Reinforcement Learning (RL) algorithms exhibit high sample complexity, particularly when applied to Decentralized Partially Observable Markov Decision Processes (Dec-POMDPs). As a response, projects such as SampleFactory, EnvPool, Brax, and IsaacLab migrate parallel execution of classic environments such as MuJoCo and Atari into C++ thread pools or the GPU to decrease the computational cost of environment steps. We are interested in optimizing the decision-level of human-AI joint operations, so we introduce a compute-efficient Dec-POMDP engine natively architected in C++ called Hide-And-Seek-Engine. By employing Data-Oriented Design (DOD) principles, explicit 64-byte cache-line alignment to remove false sharing, and a zero-copy PyTorch memory bridge using pinned memory and Direct Memory Access (DMA), our engine sustains throughput of up to 33,000,000 steps per second (SPS) in a single-agent, 1024-environment, decentralized observations on an AMD Ryzen 9950X (16 cores). Ten agents reduces FPS to 7M SPS with generating random actions contributing 1/3rd the total runtime for reference. The engine achieves a throughput increase of approximately 3,500$\times$ over the baseline single threaded vectorized NumPy implementation and successfully trains cooperative multi-agent policies via PPO, DQN, and SAC in minutes, validating both its performance and generality.

Editorial analysis

A structured set of objections, weighed in public.

Desk editor's note, referee report, simulated authors' rebuttal, and a circularity audit. Tearing a paper down is the easy half of reading it; the pith above is the substance, this is the friction.
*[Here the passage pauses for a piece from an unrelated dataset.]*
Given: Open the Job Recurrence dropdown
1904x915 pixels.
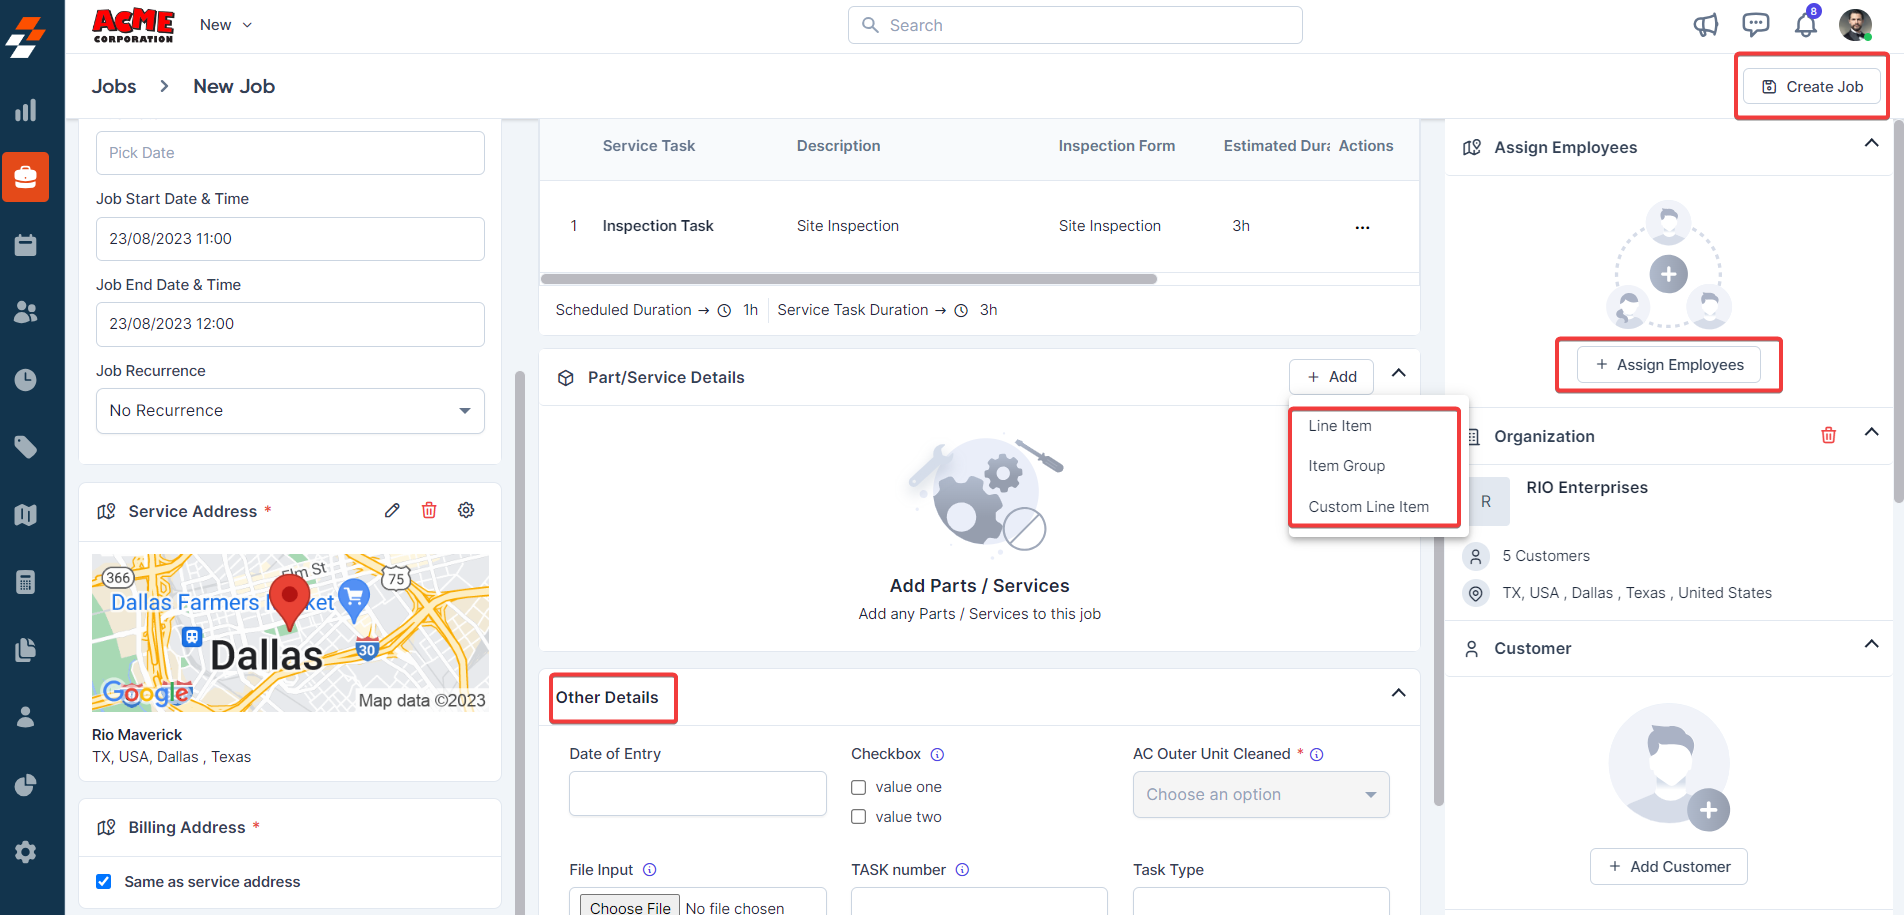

Desk Editor's Note private letter to a colleague

This is a practical C++ engine for fast Dec-POMDP simulation with solid engineering choices, but the headline throughput numbers lack the benchmark details needed to evaluate them properly.

read the letter

The paper introduces HASE, a C++ simulator built specifically for decentralized partially observable multi-agent environments. It applies data-oriented design, 64-byte cache alignment to avoid false sharing, and a pinned-memory zero-copy bridge to PyTorch. The reported result is up to 33 million steps per second for 1024 single-agent environments on a 16-core Ryzen 9950X, falling to 7 million steps per second with 10 agents, for a claimed 3500x speedup over a single-threaded NumPy baseline. They also show the engine can run PPO, DQN, and SAC training to produce cooperative policies in minutes. That combination of multi-agent Dec-POMDP support and direct ML framework integration is the actual new piece; most existing high-throughput simulators target single-agent or fully observable cases. The optimizations are straightforward and targeted at the right bottlenecks for this workload. The main weakness is the performance evaluation. The abstract gives the big numbers and notes that random action generation accounts for roughly a third of runtime at 10 agents, but it does not describe the timing loop in enough detail to know whether decentralized observation construction, action sampling, or the full trainer round-trip is included. There are no variance numbers, no hardware configuration beyond the CPU model, and no comparison against other parallel simulators. Without that, the 33M SPS figure is difficult to interpret as sustained usable throughput. The work is aimed at researchers who need faster simulation for cooperative multi-agent RL in partially observable settings. It is worth a serious referee if the authors expand the methods section on benchmarking and add a few more baselines; the engineering is clear enough to deserve that review.

Referee Report

3 major / 2 minor

Summary. The paper introduces the Hide-And-Seek-Engine (HASE), a C++ Dec-POMDP simulator for multi-agent hide-and-seek operations. It applies Data-Oriented Design, explicit 64-byte cache-line alignment to avoid false sharing, and a zero-copy PyTorch bridge via pinned memory and DMA. The central empirical claims are a peak throughput of 33 million steps per second (SPS) for single-agent, 1024-environment, decentralized-observation configurations on a 16-core AMD Ryzen 9950X, scaling to 7 million SPS at 10 agents (with random-action generation accounting for one-third of runtime), a 3500× speedup versus a single-threaded vectorized NumPy baseline, and successful training of cooperative policies with PPO, DQN, and SAC in minutes.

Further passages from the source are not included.